WHAT TO PRODUCE: Only the lines from the beginning of the entries through the one with "Viewport: 797px width, 423px height." should be written out, please, exactly and without any pictures.

(Stored items)
_ _ _ _
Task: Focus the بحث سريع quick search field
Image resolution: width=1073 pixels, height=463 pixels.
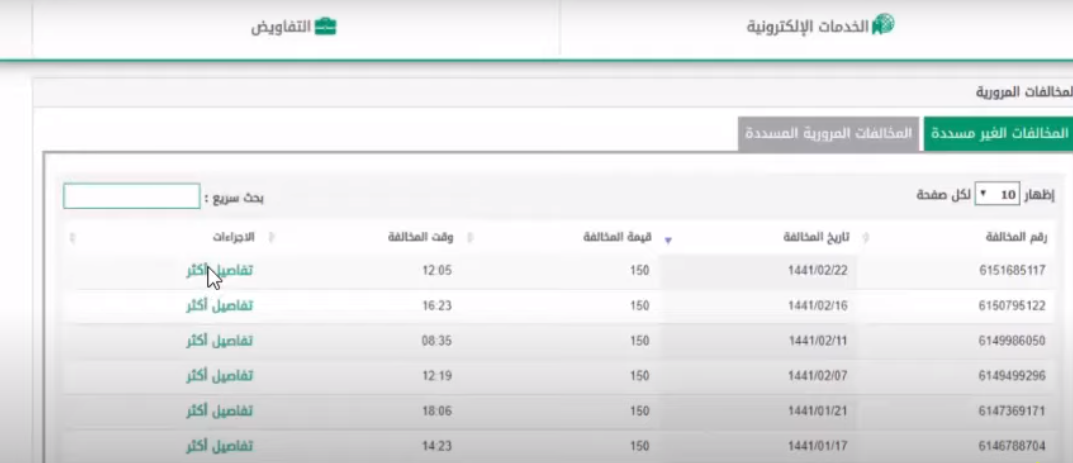Action: click(x=131, y=196)
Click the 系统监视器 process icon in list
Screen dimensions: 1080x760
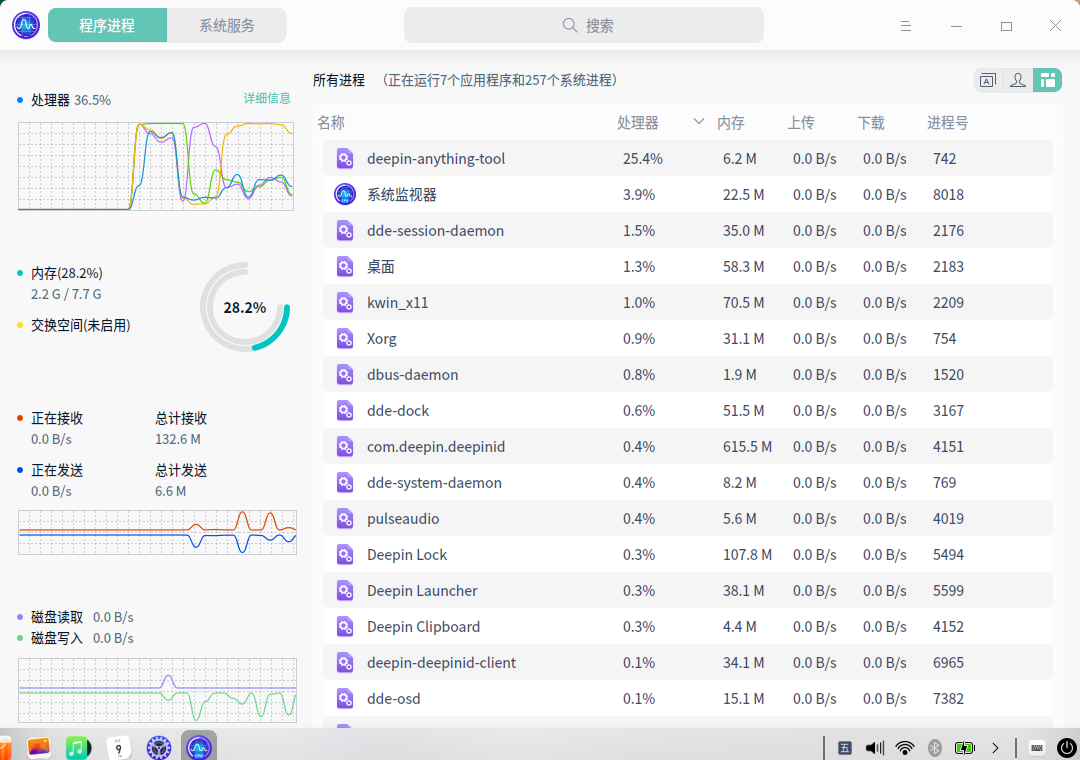[x=345, y=195]
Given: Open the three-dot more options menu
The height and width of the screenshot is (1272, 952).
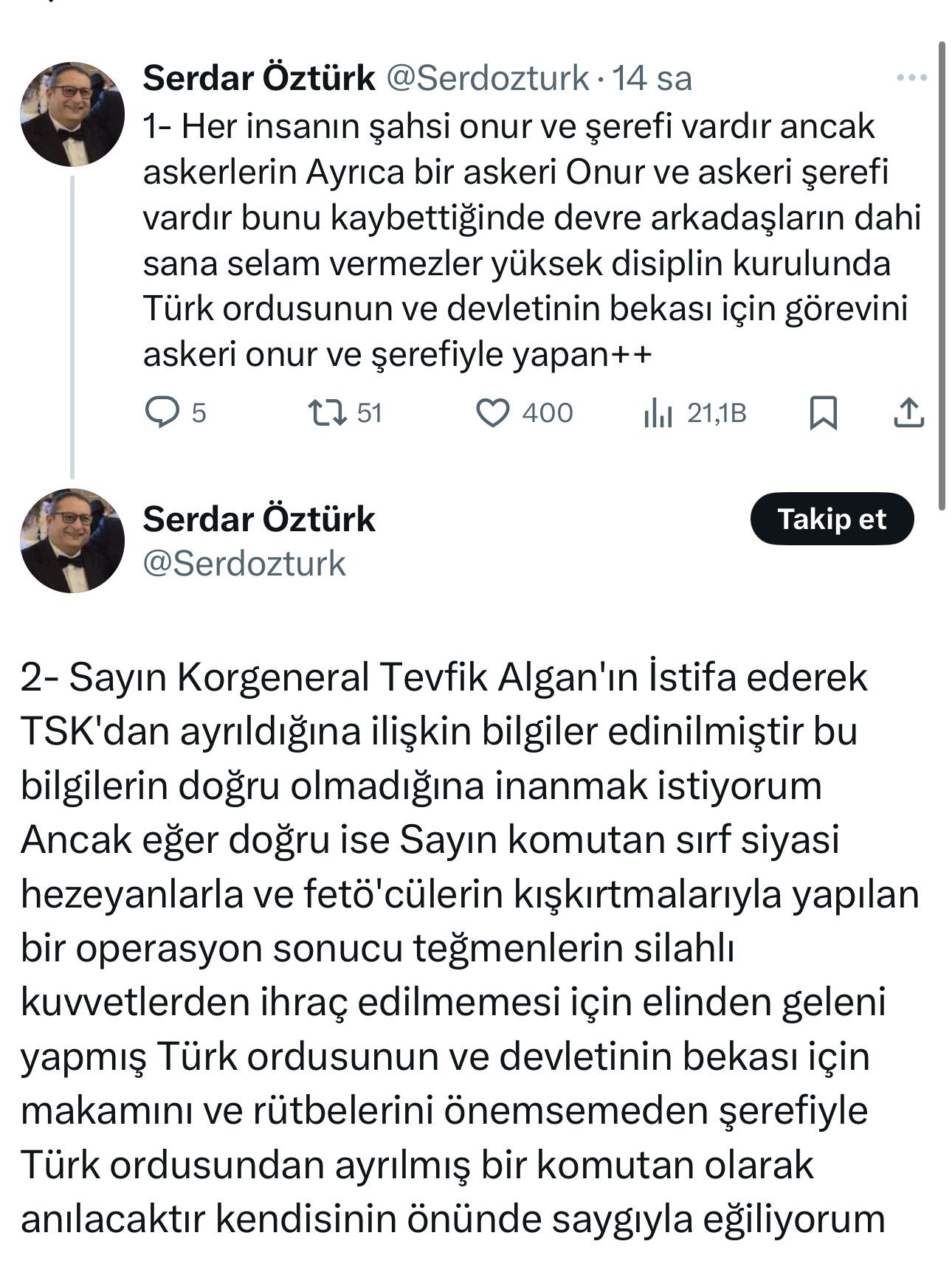Looking at the screenshot, I should click(911, 77).
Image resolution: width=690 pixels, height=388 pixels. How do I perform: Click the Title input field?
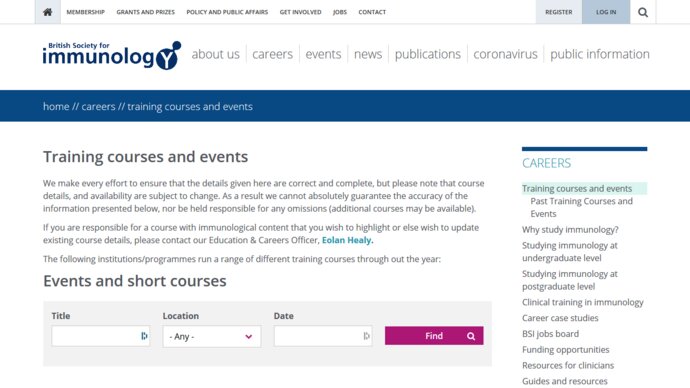tap(101, 336)
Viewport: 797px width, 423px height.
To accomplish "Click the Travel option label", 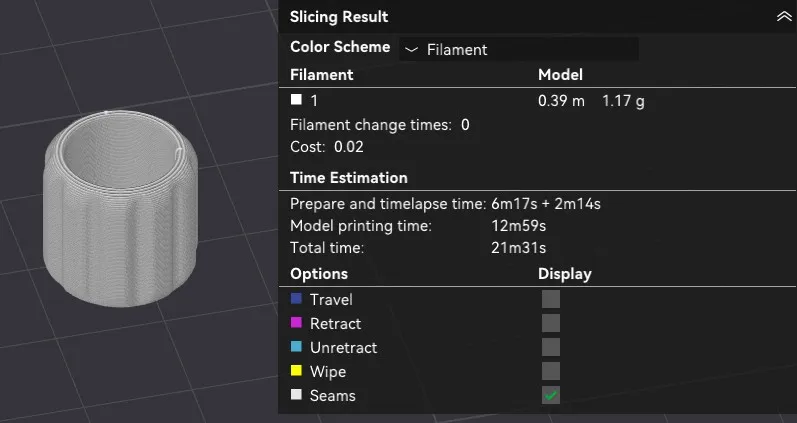I will [331, 299].
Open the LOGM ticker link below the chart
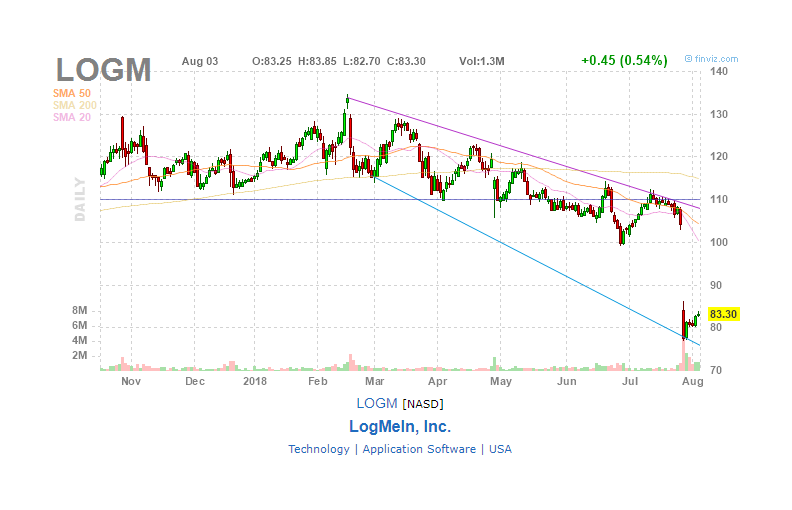 click(377, 403)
_ _ _ _
RESPONSE BOX:
Task: Focus the بحث سريع quick search field
Image resolution: width=1073 pixels, height=463 pixels.
Action: click(x=131, y=196)
Click the 系统监视器 process icon in list
Screen dimensions: 1080x760
[x=345, y=195]
Given: Open the three-dot more options menu
The height and width of the screenshot is (1272, 952).
Looking at the screenshot, I should click(911, 77).
Image resolution: width=690 pixels, height=388 pixels. How do I perform: Click the Title input field?
tap(101, 336)
Viewport: 797px width, 423px height.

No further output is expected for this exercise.